Tom Davis's introduction to Oliver Goldsmith's play (E. Benn / Norton, 1979)
The Author
Oliver Goldsmith was born an Irishman, the second son of a not very affluent clergyman, probably in the village of Pallas, County Westmeath, probably in 1730. Soon afterwards the family moved to the village of Lissoy, one of the candidates for the role of Auburn in Goldmith's famous pastoral The Deserted Village. The intensity of the longing for the idealized village of the poem is mirrored by the intensity with which Goldsmith attempted to desert his own village background: as an entrant to Trinity College, Dublin (1745); in two attempts to emigrate to America; in a flight to Dublin, intending to study law in London (both in 1750-52); finally, and successfully, as a medical student at the university of Edinburgh (1752). He stayed there two years, in considerable poverty—his extravagance not being met by his only source of income, a small allowance from his uncle—before the urge to travel took him, without a degree and after what can only have been a superficial education in medicine, for a by no means grand tour of Europe.

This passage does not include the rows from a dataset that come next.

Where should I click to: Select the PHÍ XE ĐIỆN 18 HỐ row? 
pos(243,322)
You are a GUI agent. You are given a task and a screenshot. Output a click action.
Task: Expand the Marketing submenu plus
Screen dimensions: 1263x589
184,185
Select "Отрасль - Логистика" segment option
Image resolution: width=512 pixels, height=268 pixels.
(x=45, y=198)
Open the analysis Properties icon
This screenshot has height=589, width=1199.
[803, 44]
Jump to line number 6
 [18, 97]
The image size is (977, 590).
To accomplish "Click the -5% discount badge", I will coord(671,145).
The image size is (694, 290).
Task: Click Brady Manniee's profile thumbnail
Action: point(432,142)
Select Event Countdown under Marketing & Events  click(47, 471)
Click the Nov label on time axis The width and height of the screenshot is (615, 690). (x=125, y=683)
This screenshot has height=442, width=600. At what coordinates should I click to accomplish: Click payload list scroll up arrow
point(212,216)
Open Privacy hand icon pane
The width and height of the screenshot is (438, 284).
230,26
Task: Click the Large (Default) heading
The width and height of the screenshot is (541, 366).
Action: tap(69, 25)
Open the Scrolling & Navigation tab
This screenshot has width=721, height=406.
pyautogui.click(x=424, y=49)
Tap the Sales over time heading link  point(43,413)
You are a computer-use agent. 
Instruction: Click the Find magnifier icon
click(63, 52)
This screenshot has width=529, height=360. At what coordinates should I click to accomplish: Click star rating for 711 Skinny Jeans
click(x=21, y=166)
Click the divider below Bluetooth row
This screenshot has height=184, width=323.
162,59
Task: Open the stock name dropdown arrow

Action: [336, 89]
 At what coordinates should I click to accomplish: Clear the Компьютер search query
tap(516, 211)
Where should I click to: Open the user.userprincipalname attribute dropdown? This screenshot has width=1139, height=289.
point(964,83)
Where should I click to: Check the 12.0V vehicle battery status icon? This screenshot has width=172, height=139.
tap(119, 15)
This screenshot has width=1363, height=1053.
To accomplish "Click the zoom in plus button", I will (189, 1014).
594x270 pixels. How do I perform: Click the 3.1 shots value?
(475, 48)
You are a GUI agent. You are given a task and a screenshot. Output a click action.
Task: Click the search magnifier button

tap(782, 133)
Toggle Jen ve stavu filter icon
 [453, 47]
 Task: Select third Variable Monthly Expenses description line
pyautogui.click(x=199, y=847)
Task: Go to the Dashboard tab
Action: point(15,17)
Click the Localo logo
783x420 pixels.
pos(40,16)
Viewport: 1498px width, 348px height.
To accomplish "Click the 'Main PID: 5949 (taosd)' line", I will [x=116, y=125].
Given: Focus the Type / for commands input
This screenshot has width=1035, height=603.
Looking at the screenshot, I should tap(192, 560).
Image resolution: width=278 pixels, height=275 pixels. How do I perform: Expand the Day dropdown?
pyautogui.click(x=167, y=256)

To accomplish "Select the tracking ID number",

Not much is known of his travels, except for the probably rather fictitious accounts given by Goldsmith himself; he seems to have visited Flanders, France, Germany, Switzerland, and Italy, living (as he was always to do) on the edge of destitution. He survived, to emerge in London in 1756, trying one job after another to subsist. Apothecary's assistant, unsuccessful (and unqualified) physician, possibly proof-reader, certainly an usher in a boy's school.
Gradually, however, he felt his way into the literary life. In 1757 he was writing articles on a regular basis for the Monthly Review, and earning a steady and reasonable income from it; by 1762 he had established himself as a writer worth respecting, with a wide set of friends in the literary world, including Samuel Johnson, whose career had run somewhat parallel to his.